By Raanan Geberer
Brooklyn Daily Eagle
BROOKLYN — After serving in the House of Representatives since 1982, and in the midst of a primary campaign in which a popular opponent seemed to be gaining on him, Congressman Edolphus “Ed” Towns (D-Central Brooklyn) yesterday formally announced that he was no longer seeking re-election.
At first, his withdrawal was unconfirmed. But no sooner did it become definite than tributes began pouring in from well-known officials with whom Towns had served with over the years.
Towns’ official statement read, in part; “After months of long family discussions, I have decided not to seek re-election for my seat in the United States House of Representatives. I am very grateful for the support we have received over the years. I believe firmly that we would have won a 16th term had we decided to run.”
During the past few months, Assemblyman Hakeem Jeffries picked up endorsements from Transport Workers Union Local 100, the Working Families Party, Local 32BJ of the Service Employees International Union, Communications Workers of America Local 1 and others.
Towns was also opposed by Councilman Charles Barron (D-East New York), who came within 10 points of ousting Towns in 2006. According to the Capital New York blog, Barron’s campaign is largely self-financed and has to date raised only about $40,000.
Hank Sheinkopf, a spokesman for Towns’ campaign, said the idea that Towns dropped out of the race because of Jeffries’ challenge is “nonsense and foolishness. He’s faced primary opponents before. It came after family discussions with his wife.”
Asked about Towns’ accomplishments in office, Sheinkopf mentioned Towns’ chairmanship, in the last congressional session, of the Committee on Oversight and Government Reform, in which he “took the big banks and insurance companies to task.”

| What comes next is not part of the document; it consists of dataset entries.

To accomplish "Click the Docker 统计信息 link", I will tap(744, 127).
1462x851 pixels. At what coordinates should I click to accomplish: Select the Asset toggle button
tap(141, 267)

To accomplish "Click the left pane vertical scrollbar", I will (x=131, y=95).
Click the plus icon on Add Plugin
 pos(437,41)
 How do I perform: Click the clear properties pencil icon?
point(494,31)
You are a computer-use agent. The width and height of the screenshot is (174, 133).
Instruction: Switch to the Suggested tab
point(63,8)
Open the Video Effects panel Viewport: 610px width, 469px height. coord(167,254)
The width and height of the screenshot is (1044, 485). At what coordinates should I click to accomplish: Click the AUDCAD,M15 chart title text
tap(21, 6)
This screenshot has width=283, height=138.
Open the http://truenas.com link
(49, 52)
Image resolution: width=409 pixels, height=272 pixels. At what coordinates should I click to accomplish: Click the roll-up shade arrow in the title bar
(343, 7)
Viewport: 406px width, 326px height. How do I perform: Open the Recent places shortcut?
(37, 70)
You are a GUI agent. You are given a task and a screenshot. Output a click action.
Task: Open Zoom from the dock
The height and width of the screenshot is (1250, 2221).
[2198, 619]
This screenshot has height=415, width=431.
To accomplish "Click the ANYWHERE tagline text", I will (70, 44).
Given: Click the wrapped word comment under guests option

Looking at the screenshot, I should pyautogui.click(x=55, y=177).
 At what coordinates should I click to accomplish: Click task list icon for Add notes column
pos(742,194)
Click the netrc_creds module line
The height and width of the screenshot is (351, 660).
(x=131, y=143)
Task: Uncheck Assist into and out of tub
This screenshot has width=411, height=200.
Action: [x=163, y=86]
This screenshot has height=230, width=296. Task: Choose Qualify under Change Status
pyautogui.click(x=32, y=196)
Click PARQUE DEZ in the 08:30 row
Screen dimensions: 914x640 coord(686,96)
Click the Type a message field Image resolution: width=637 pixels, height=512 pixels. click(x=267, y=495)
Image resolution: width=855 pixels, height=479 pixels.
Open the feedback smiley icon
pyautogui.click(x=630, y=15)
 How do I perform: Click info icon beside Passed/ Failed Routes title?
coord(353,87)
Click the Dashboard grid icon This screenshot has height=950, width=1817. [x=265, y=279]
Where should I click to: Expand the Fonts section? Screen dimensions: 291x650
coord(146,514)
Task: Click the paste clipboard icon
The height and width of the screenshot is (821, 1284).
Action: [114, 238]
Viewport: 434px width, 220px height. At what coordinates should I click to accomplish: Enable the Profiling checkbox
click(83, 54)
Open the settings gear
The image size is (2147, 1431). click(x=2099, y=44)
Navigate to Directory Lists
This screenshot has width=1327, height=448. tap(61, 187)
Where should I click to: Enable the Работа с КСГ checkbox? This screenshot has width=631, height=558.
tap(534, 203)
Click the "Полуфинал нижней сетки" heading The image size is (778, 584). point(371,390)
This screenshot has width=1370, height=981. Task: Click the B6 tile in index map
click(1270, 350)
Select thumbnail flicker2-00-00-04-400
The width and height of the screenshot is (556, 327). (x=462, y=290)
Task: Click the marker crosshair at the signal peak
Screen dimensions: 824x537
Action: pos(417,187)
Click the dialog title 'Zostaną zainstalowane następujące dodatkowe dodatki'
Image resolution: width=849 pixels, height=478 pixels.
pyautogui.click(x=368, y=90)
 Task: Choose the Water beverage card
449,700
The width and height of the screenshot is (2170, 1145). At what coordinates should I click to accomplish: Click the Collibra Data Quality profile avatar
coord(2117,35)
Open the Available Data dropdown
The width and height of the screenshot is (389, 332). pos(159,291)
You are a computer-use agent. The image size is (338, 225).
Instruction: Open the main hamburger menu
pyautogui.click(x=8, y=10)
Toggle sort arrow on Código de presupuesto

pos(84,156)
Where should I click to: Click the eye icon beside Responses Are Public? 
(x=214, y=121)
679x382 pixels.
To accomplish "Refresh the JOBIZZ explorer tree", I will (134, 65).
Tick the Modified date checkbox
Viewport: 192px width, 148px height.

Towns, whose district has changed over the years, was a hospital social worker, a professor and a public school teacher before getting into politics. He also served as the first African-American deputy borough president before being elected to Congress. He has served on numerous committees and once chaired the Congressional Black Caucus.
Towns is no stranger to controversy — he was criticized for supporting Republican Rudy Giuliani in 1997 and for supporting Hillary Clinton over Barack Obama in the 2008 Democratic presidential primary. He has also been criticized for taking money from the tobacco lobby (his home state, North Carolina, is a tobacco-producing state). In general, however, Towns has supported the urban, liberal Democratic agenda.
Borough President Marty Markowitz said, “Congressman Ed Towns served Brooklyn with distinction, honor and integrity, and we all owe him a huge debt of gratitude for his tireless service to our nation. Not only did Congressman Towns bring together Brooklynites of all ethnicities, religions and walks of life in a diverse district that mirrored Brooklyn itself, but he made sure Brooklyn received its fair share from Washington. The ongoing renaissance of Brooklyn is due in no small part to his commitment.”
Towns’ colleague, Congresswoman Nydia Velázquez (D-Manhattan/Brooklyn/Queens), said, “Ed Towns has led a distinguished career and been a strong champion for Brooklyn. He will be sorely missed.”
Congressman Steve Israel (D-Long Island), head of the Democratic Congressional Campaign Committee, said, “As chairman of the Oversight and Government Reform Committee, Congressional Black Caucus chair and serving on the Energy and Commerce Committee, Ed has been a strong advocate for improving the public health care system, strengthening consumer protections and investing in education.”
And Towns’ erstwhile opponent, Assemblyman Jeffries, said, “I commend Congressman Towns on his 30 years of service to the people of Brooklyn and wish him well on the next chapter of his professional life.”
Councilman Barron, who now faces Jeffries in the congressional race, says he expects to win despite Jeffries’ financing and favorable media coverage. “Take a walk around the district with me and my opponent, and see who they recognize. I’ve renovated more parks, built more affordable housing. I saved two schools, two senior centers in my district from being closed. My opponent hasn’t done anything like that,” he said.